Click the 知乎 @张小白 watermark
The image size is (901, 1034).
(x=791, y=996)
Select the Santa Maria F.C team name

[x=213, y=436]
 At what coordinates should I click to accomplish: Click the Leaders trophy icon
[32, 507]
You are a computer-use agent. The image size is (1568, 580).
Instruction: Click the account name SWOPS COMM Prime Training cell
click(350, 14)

___

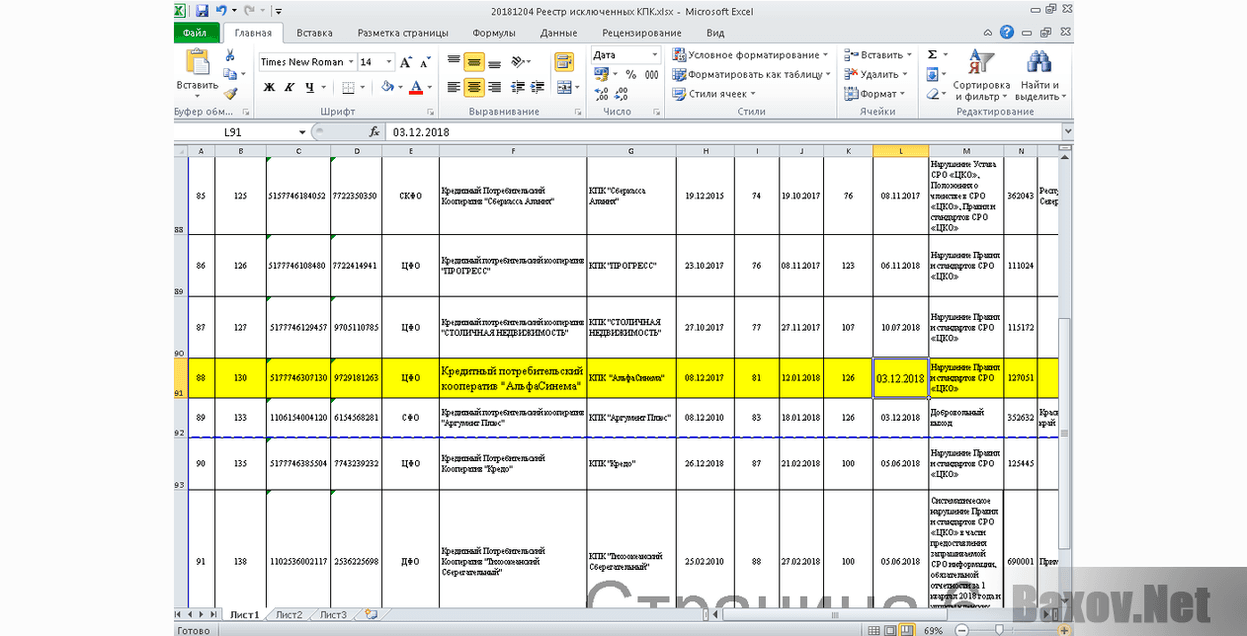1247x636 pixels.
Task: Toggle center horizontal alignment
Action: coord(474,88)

___

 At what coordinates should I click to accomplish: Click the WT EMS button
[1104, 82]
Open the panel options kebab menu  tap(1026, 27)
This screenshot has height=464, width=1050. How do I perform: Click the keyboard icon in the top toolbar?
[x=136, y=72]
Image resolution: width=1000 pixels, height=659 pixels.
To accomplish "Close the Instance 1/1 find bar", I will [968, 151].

___

_What is needed:_
Out of the material above, output word for word the line with "Open the panel", the line with "Image resolution: width=1000", and all lines between them, with nothing else.

_Output for this task:_
Open the panel options kebab menu  tap(1026, 27)
This screenshot has height=464, width=1050. How do I perform: Click the keyboard icon in the top toolbar?
[x=136, y=72]
Image resolution: width=1000 pixels, height=659 pixels.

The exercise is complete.